There are dozens of other examples, too. Ways in which love, friendship and music were woven into the festivities -- from how they selected their processional and recessional music, to their band, their first dance, even their wedding favors* -- but it was later, at the reception, where I felt "it" most acutely.
I'm not sure if it had ever even entered their minds, the idea that they could postpone their wedding. Perhaps that's what some of the world did; maybe the events of September 11 were too devastating for some to want to carry out a celebration. But for Em and Nick, it was that much more important.
Rather than be afraid, rather than live in dark, rather than allow the bad to control their (our) lives, they gave us a celebration. Life is precious, and goodness matters. Love, hope, happiness, harmony. Family and friends had come together in peace and with goodwill to applaud and laugh and cry and take pictures and eat and drink and be merry and hold on.
And people flew from all over the country to be there, to say I am not afraid. Or maybe they said, I am damn well terrified, but this matters more. I don't actually know what anyone else thought as they packed their bags and put on their fine clothes and gathered for the nuptials, because we did not discuss it. It was a happy occassion, and what would we have said? Em and Nick simply gave thanks to everyone who came, everyone who found it important to be there.
A finer detail of the event was a little card that Em and Nick had put on every table at the reception. It stated that, contrary to popular tradition, they would not kiss each other simply because guests decided to tink their glasses with silverware. If you wanted to see the couple kiss, you had to work for it. You were to stand up and sing a song that had the word "love" as a lyric, and your entire table would have to join you. In unison.
Now, at first, this might not seem like such a difficult task, but I'll tell you -- finding a song that you and the rest of the people at your table actually know all the lyrics to is really quite challenging.
Our table resorted to "Summer Lovin'" from Grease. Another table of younger folks launched into Barney the Dinosaur's theme song. Throughout the evening, most of the tables tried at least once, usually with amusing results.
I think we may have assumed that the dignified table in the back, the one where the grandparents and older guests were seated, would not be partaking in the singing game. Maybe we assumed they thought it was too silly, or too difficult, or too...something. But the moment they all stood up, the room noticed.
Aww, I wonder what THEY will sing. Maybe we thought that it would be sweet, or funny, or maybe kind of cute, the way people are always saying about older folks (meaning it as a compliment but sounding a little condescending).
But it wasn't cute. It was a gift. They stood up and sang God Bless America.

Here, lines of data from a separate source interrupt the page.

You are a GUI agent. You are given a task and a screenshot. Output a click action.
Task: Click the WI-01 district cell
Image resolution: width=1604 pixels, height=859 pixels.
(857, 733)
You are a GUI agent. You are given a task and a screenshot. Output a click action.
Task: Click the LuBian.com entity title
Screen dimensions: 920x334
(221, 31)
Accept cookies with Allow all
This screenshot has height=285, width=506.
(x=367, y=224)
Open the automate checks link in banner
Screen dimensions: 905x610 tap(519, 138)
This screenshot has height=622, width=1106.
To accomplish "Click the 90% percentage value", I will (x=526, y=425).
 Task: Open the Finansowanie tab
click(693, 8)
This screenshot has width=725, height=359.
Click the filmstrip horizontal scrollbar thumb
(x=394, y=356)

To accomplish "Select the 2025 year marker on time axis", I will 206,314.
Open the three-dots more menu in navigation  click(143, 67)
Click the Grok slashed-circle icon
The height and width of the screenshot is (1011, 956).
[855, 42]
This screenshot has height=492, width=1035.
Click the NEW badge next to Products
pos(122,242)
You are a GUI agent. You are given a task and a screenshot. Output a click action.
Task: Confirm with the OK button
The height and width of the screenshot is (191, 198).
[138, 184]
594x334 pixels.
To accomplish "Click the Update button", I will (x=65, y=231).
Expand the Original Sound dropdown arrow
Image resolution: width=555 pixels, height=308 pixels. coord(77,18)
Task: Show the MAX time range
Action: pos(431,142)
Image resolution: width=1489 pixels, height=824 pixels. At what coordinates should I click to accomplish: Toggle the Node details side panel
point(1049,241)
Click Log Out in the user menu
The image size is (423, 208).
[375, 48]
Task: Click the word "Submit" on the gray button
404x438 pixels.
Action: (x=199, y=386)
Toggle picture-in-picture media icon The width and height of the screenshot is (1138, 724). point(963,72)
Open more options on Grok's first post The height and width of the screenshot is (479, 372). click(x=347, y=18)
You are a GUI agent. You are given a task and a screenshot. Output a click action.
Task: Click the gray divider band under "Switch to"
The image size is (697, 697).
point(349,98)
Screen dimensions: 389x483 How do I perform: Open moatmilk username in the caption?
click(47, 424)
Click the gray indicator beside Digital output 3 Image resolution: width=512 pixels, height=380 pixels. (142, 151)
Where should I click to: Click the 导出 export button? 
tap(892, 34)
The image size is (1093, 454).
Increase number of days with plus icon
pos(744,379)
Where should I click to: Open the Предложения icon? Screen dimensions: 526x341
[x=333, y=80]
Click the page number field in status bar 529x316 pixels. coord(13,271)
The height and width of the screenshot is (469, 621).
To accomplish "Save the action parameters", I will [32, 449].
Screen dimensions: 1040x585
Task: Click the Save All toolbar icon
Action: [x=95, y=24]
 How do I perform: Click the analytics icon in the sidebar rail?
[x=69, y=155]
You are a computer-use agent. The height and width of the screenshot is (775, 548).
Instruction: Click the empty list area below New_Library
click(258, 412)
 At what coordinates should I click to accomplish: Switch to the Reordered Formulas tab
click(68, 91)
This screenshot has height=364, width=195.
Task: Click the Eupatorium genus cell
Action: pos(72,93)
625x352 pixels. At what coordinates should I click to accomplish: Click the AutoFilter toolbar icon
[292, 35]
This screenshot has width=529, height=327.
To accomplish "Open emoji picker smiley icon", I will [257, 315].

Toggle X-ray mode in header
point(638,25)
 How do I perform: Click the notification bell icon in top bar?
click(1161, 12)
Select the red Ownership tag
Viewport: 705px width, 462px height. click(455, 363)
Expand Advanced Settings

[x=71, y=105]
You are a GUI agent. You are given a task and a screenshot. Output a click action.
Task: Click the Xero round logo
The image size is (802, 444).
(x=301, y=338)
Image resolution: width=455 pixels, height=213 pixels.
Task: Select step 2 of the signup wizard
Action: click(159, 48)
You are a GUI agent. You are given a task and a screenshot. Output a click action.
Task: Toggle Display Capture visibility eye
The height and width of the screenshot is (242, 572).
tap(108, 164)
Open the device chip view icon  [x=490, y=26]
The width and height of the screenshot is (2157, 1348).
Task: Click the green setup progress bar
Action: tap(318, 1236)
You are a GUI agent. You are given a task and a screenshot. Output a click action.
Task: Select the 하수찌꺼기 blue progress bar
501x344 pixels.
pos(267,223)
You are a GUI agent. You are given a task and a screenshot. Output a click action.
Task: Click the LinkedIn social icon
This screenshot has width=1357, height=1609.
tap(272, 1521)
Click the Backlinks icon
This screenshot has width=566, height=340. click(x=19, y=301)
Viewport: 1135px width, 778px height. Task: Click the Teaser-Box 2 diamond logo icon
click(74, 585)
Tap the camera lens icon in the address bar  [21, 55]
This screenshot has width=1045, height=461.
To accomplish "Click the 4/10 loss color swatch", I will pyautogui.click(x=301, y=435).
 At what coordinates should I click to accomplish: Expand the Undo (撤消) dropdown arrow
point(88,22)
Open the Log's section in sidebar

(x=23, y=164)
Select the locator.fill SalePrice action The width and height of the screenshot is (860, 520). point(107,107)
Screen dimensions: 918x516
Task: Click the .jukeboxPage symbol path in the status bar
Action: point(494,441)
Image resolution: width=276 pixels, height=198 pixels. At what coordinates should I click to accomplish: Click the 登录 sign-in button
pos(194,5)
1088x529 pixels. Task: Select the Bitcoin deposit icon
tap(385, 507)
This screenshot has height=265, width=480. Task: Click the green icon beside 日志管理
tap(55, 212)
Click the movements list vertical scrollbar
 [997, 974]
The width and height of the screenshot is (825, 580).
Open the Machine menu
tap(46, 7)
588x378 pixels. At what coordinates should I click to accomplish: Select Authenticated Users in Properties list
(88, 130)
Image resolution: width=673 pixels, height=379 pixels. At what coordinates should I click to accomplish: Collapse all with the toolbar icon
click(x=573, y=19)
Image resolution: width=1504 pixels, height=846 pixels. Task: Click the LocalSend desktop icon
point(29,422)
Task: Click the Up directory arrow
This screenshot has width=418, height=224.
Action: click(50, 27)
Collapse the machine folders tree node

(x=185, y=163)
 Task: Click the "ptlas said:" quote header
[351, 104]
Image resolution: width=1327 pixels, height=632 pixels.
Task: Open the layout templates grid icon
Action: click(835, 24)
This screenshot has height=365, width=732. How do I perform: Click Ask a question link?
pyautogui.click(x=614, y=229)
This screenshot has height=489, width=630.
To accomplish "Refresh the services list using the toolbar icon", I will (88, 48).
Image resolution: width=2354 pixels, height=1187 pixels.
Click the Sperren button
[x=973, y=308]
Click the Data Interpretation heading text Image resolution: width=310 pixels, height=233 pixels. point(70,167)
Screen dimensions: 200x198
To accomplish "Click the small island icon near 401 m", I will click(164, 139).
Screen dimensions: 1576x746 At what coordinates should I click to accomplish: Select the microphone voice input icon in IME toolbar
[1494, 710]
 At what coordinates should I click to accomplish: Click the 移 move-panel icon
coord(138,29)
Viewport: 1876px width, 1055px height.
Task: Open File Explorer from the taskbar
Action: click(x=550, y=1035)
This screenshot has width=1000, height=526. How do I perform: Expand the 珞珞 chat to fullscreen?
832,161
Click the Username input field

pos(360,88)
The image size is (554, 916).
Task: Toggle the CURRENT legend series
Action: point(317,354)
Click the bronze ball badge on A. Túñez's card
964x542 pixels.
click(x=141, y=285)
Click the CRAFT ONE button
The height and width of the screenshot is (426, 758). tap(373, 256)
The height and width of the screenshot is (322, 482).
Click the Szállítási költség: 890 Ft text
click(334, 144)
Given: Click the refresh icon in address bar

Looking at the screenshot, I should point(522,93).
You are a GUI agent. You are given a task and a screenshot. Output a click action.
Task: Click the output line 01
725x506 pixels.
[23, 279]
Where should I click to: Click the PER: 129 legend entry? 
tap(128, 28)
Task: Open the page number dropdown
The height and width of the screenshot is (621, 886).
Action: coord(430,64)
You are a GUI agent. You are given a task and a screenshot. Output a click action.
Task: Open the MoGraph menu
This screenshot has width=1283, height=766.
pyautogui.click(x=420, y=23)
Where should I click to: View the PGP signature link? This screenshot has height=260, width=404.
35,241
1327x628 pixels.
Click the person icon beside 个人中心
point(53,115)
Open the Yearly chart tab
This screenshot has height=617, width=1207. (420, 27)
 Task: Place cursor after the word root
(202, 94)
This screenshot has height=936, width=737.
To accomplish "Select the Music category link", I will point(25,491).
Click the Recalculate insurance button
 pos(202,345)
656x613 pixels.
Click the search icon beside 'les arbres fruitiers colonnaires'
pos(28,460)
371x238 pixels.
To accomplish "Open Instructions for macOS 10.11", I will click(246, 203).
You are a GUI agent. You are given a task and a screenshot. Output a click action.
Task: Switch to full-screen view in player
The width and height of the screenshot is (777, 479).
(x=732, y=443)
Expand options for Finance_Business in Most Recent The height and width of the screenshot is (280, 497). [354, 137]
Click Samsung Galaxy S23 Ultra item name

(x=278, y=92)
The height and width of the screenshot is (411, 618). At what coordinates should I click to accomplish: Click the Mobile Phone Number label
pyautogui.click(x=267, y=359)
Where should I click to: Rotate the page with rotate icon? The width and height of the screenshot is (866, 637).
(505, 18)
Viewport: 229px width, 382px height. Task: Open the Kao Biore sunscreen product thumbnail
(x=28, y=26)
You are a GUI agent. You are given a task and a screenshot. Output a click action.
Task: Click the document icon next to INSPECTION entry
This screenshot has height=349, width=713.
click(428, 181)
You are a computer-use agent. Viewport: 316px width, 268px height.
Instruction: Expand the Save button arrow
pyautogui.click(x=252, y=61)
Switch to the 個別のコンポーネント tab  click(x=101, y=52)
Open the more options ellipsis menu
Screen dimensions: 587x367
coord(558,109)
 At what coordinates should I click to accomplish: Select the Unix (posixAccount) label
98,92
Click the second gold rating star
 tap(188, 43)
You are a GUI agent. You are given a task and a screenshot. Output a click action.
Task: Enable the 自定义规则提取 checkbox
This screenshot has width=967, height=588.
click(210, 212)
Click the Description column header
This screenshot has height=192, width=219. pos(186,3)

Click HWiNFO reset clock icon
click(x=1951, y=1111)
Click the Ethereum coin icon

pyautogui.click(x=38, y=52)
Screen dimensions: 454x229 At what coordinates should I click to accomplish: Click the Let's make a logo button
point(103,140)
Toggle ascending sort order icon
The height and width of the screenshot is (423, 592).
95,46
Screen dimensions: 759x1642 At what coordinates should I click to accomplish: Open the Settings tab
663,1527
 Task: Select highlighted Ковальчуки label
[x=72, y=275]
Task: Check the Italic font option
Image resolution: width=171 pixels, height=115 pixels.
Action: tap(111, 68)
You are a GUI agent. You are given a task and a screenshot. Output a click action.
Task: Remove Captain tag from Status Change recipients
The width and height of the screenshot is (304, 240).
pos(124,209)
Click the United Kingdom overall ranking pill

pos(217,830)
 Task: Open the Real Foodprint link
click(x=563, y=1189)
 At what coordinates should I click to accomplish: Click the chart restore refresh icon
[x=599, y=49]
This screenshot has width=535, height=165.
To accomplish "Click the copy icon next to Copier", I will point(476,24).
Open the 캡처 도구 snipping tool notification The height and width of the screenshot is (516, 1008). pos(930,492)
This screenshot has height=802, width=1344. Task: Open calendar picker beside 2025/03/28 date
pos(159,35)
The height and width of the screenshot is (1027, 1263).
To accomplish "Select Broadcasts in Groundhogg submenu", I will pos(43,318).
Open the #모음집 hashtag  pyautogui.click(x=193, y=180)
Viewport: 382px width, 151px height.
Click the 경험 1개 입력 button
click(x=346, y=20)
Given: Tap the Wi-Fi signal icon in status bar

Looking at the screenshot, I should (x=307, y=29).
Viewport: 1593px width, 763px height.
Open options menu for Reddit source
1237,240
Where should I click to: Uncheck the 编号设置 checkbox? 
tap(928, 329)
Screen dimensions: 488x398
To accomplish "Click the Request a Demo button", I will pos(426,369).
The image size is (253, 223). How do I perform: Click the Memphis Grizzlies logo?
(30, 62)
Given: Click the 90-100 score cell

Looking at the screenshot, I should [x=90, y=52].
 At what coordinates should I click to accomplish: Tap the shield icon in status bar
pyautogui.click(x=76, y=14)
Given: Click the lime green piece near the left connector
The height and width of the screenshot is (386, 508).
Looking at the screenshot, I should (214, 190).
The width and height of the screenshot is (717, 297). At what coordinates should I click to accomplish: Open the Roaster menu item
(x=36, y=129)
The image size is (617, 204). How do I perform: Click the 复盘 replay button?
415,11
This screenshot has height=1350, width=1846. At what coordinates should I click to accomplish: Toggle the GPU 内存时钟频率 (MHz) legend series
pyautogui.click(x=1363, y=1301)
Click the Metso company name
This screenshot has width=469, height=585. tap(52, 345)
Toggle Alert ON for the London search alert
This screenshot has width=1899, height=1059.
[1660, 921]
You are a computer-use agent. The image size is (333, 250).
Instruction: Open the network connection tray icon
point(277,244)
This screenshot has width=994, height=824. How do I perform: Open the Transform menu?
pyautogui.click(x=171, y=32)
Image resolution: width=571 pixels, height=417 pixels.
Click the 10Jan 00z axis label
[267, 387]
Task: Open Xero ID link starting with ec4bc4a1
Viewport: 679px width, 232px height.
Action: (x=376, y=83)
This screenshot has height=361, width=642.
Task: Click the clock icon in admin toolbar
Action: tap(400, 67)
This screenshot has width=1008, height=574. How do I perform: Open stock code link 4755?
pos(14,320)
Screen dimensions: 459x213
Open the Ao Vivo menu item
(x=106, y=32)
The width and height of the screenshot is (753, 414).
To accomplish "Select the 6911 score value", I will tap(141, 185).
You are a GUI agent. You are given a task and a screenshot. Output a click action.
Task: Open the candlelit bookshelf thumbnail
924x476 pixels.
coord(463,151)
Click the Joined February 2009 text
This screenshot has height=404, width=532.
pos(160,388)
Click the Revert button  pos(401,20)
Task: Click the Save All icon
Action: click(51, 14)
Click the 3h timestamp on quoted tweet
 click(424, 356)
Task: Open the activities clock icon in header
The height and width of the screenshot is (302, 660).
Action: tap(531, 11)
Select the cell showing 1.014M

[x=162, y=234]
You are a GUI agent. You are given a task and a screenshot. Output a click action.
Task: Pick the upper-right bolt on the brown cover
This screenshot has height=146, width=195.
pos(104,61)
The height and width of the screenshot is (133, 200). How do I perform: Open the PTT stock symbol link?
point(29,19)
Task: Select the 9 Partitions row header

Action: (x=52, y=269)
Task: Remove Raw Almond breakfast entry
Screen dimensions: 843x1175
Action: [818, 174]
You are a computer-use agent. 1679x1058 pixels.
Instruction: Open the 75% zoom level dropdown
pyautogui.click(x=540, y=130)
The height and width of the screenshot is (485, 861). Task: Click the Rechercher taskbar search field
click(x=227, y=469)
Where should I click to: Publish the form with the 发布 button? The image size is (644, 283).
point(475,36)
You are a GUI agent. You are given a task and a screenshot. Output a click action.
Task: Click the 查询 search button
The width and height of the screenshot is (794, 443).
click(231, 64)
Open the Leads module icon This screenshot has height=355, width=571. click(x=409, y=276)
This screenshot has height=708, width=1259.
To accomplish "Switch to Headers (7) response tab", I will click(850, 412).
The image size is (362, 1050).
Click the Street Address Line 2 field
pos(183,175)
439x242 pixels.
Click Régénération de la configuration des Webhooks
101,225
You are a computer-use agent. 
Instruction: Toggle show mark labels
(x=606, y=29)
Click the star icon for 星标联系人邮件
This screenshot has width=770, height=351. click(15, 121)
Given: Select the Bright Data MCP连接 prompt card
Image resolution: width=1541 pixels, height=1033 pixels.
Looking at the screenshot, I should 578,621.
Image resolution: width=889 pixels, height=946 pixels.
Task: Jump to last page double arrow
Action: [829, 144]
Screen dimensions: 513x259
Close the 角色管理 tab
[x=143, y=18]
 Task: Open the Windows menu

The moment they started singing, without hesitation or prompting or question, everyone jumped to their feet. Everyone started singing.
Land that I "love"...
The entire room full of people rose at once and joined in, and it was amazing. We were happy (relieved, maybe) to have been given a chance to express what we otherwise couldn't. We cared about our country, our world, and were only barely beginning to understand how one day had changed everything.
It is said that in the weeks and months following 9/11, people in New York looked at each other differently. I know when I meet someone who has lost their parents, we share an immediate bond of unspoken understanding. We nod at each other. We know.
The wedding was, of course, about Emily and Nick. But during the one special song, we all knew. We stood tall and we looked around the room at each other and we all knew.
"It" happened and we were angry and frightened. We still are. But when I am scared most of all, on the days when I believe we have lost our way, and I fear that things are worse now, and I worry that all is lost, I try to think of the simple, joyous good. I think about their wedding day. I think about everyone singing.
"It" is real and scary.
But we have "love."
*They gave every guest a CD filled with songs that held special meaning to them, with an explanation of each selection printed on the homemade CD jackets.